People's Deputy of Ukraine
- In office 25 May 2006 – 27 November 2014

Personal details
- Born: 1 November 1959 (age 66) Simferopol, Crimean Oblast, Ukrainian SSR, Soviet Union (now Ukraine)
- Party: Batkivshchyna (until 2019)
- Other political affiliations: The Power of The Law
- Spouse: Tetyana Senchenko
- Children: 1 son (Dmytro)
- Alma mater: Baltic State Technical University
- Occupation: Politician

= Andriy Senchenko =

Ukrainian politician (born 1959)

Andriy Vilenovych Senchenko (Андрій Віленович Сенченко; born 1 November 1959) is a Ukrainian politician, who served as a member of the Ukrainian parliament between 2006 and 2014.

== Early life and education ==
Senchenko was born to ethnic Ukrainian parents in Simferopol, Crimean Oblast, Ukrainian SSR. He graduated from the Baltic State Technical University in St. Petersburg in the field of aviation engineering in 1983. From 1980 on, he was involved in works on the Baikal-Amur Railway project in Siberia. Until the Collapse of the Soviet Union, he held several secretary posts in the Komsomol of Ukraine.

== Political career ==

=== Early career ===
In 1993, after Ukraine regained independence, Senchenko became the Deputy Prime Minister of the Autonomous Republic of Crimea and was entrusted with economical affairs. During the 2006 Ukrainian parliamentary election, he was elected into the Ukrainian parliament, in which he served as a people's deputy until late 2014.

=== Euromaidan activism and Crimean blockade ===
During the Revolution of Dignity, when pro-European protesters encamped on multiple sites in the center of Kyiv, Senchenko served as the "commander" of the October Palace, which was occupied by Svoboda and Batkivshchyna supporters.
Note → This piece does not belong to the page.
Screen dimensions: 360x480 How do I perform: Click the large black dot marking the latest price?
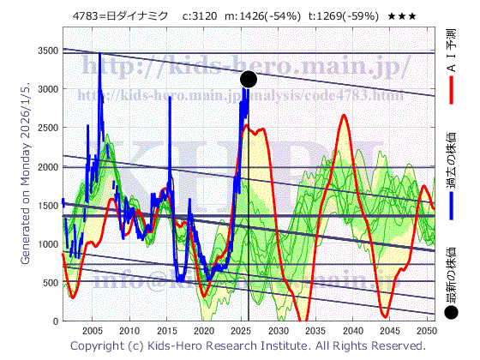coord(249,79)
Following the subsequent violent police crackdowns on Maidan Square, which left over 100 people dead, Senchenko was the only opposition MP, who opposed signing the a peace agreement between the incumbent pro-Russian Yanukovych administration and the pro-European opposition, which was represented by Vitaly Klitschko, Arseniy Yatsenyuk and Oleh Tyahnybok.
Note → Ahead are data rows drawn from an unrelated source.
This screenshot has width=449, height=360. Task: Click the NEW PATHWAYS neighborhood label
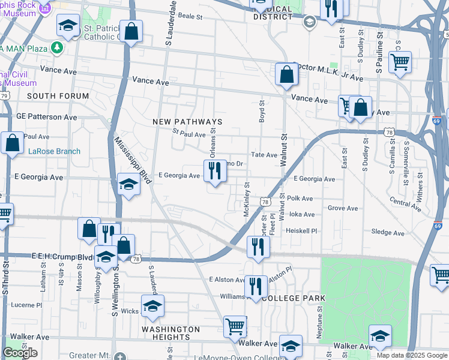pyautogui.click(x=187, y=122)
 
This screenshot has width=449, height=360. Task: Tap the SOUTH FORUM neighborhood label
pyautogui.click(x=58, y=96)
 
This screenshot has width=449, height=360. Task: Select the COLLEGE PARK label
pyautogui.click(x=294, y=298)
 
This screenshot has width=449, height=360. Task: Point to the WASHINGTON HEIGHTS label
pyautogui.click(x=170, y=334)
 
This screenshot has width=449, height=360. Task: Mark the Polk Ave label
pyautogui.click(x=300, y=198)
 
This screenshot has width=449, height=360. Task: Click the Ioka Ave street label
pyautogui.click(x=301, y=214)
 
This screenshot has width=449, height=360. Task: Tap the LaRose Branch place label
pyautogui.click(x=54, y=151)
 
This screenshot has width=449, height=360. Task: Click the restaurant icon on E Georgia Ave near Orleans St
pyautogui.click(x=215, y=172)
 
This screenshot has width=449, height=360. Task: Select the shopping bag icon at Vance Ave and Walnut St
pyautogui.click(x=287, y=74)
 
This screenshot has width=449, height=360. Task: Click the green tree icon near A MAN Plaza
pyautogui.click(x=57, y=47)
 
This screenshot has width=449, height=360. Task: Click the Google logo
pyautogui.click(x=20, y=353)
As the result of Yanukovych's departure from Ukraine, Russian troops invaded and occupied Crimea, before unilaterally annexing the peninsula, after conducting a highly disputed referendum, which was vastly considered to be a sham vote. Following the swift takeover, Senchenko supported a bill, which would ban the transfer of water to Crimea through the North Crimean Canal, stating that most of the water was used for industrial and agricultural purposes, while drinking water was maily extracted by drilling. He was also involved in negotiating the release of multiple Ukrainian POWs and journalists, who were captured during the Russian invasion of Crimea.

In September 2014, he was appointed as the chairman of an investigative committee of the Verkhovna Rada, which was tasked with investigating the Massacre of Ilovaisk.